Text excerpt:
◆ ◆ ◆ ◆ ◆ ◆ ◆
Optimally driving a (VPI) synchronous turntable motor

It still would be a good idea to remove the NTC device with a relay of some sort when the critical time period has passed as it gives higher damping factor. That might have some effect. If it is saturation one could try AC coupling. A high value non polar capacitor could work. Just a thought.


I'm not sure what effect the 'damping factor' will have on an amplifier driving a transformer at a constant level and frequency (I hope).
The only advantage I can see is to reduce the heat generated in the enclosure, but even here it's only in the order of a couple of watts.

I have slightly more trouble with shielding the NTC thermistors from the airflow produced by the small fan that I fitted to keep the output transformers adequately cooled, I may have to wrap the thermistors in small glass fibre shrouds, which has the further advantage of letting them warm up more and dropping their resistance even more.
 
In theory like a stiff car suspension damping does what it big change. As people like a full picture of a subject it is a reasonable question.

Hans. If you look closely the FET's are doing opposite half cycles. If not the FET will be reversed biased and conducting. However you may have a point that only the FET's get involved, it looks too perfect to involve the diodes much. Being 13.5 VAC it would show. This is the conventional wisdom below. Anyway. I wanted to show an unlikely idea that can work and cost peanuts.

Wiki quote.
◆ ◆ ◆ ◆ ◆ ◆ ◆
Directions:
1 – Answer these questions about the discussion on driving a synchronous turntable motor:
(a) What kind of capacitor is suggested for AC coupling?
(b) What was the small fan fitted to do?
(c) In what might the thermistors be wrapped to shield them from the airflow?
2 – Could you carry on the discussion on driving a synchronous turntable motor from the point where it stops?
The material isn't needed for anything here.

Given material:
◆ ◆ ◆ ◆ ◆ ◆ ◆
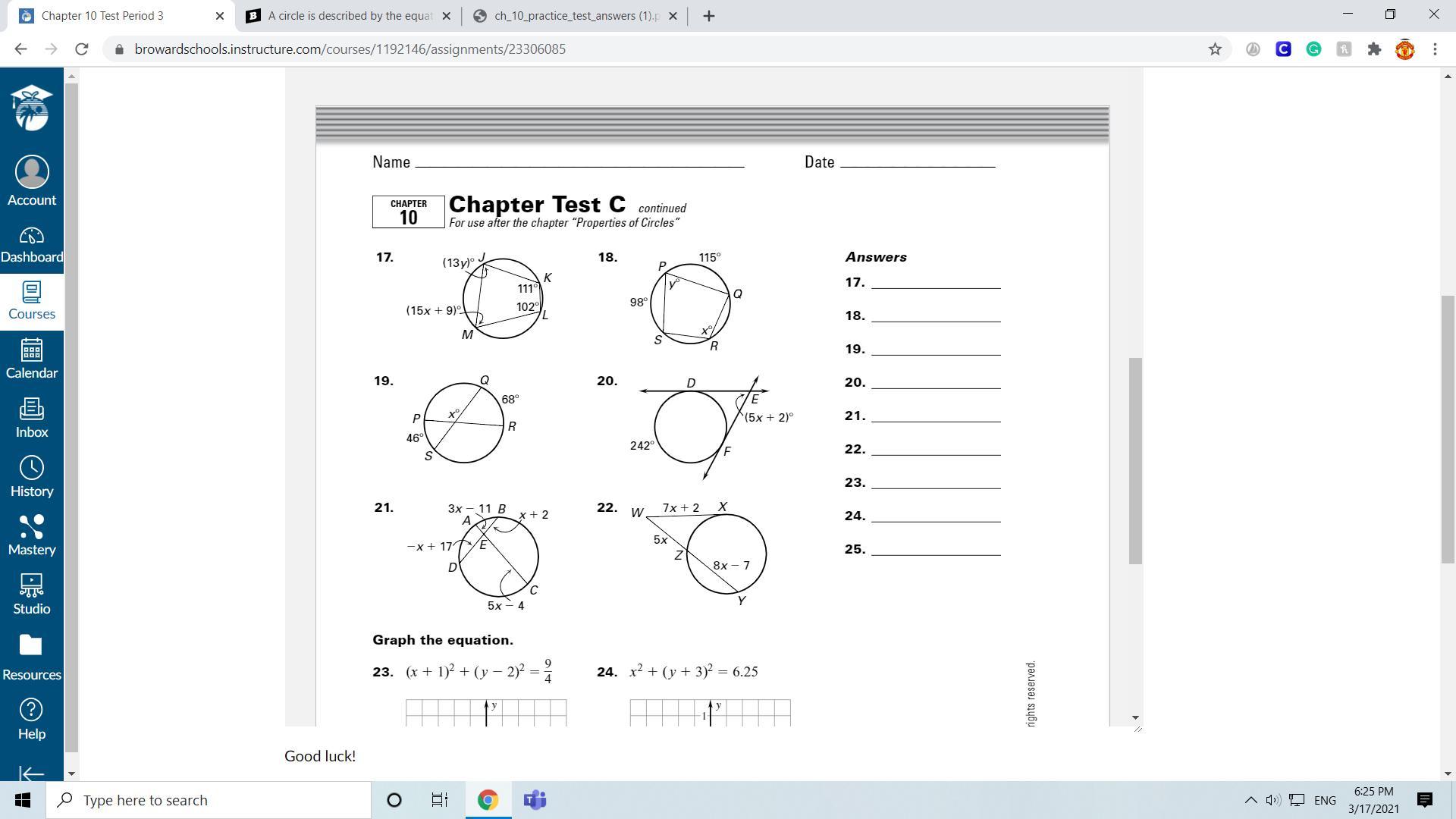Bookmark this page with star icon
Image resolution: width=1456 pixels, height=819 pixels.
[x=1215, y=49]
◆ ◆ ◆ ◆ ◆ ◆ ◆
Written answers:
1 –
(a) A high value non polar capacitor.
(b) To keep the output transformers adequately cooled.
(c) Small glass fibre shrouds.

2 –
"An SSR based on a single MOSFET, or multiple MOSFETs in a paralleled array, can work well for DC loads. MOSFETs have an inherent substrate diode that conducts in the reverse direction, so a single MOSFET cannot block current in both directions. For AC (bi-directional) operation two MOSFETs are arranged back-to-back with their source pins tied together. Their drain pins are connected to either side of the output. The substrate diodes are alternately reverse biased to block current when the relay is off ( that's the key point ). When the relay is on, the common source is always riding on the instantaneous signal level and both gates are biased positive relative to the source by the photo-diode ( or whatever ).

It is common to provide access to the common source so that multiple MOSFETs can be wired in parallel if switching a DC load. Usually a network is provided to speed the turn-off of the MOSFET when the control input is removed.
 
One critisism of my FET circuit is I didn't include a discharge resistor gates to sources. On my real version 1K input and 10K gates/sources. If a useful switch on effect was to be had this simple arrangement looks unlikely to work. Some circuits seem to show it might. Of most importance is low distortion and can be very fast. I agree the NTC device is so simple. I use them a lot. I ran the circuit shown up to 115 VAC without problems before buying T0247 650 VDC devices. You have to run the gates as hard as you can to ensure the FET is fully saturated. If not they will get very hot. Look to see maximum gate voltage and typical fully on maximum voltages. Usually that gives scope to turn them very hard on.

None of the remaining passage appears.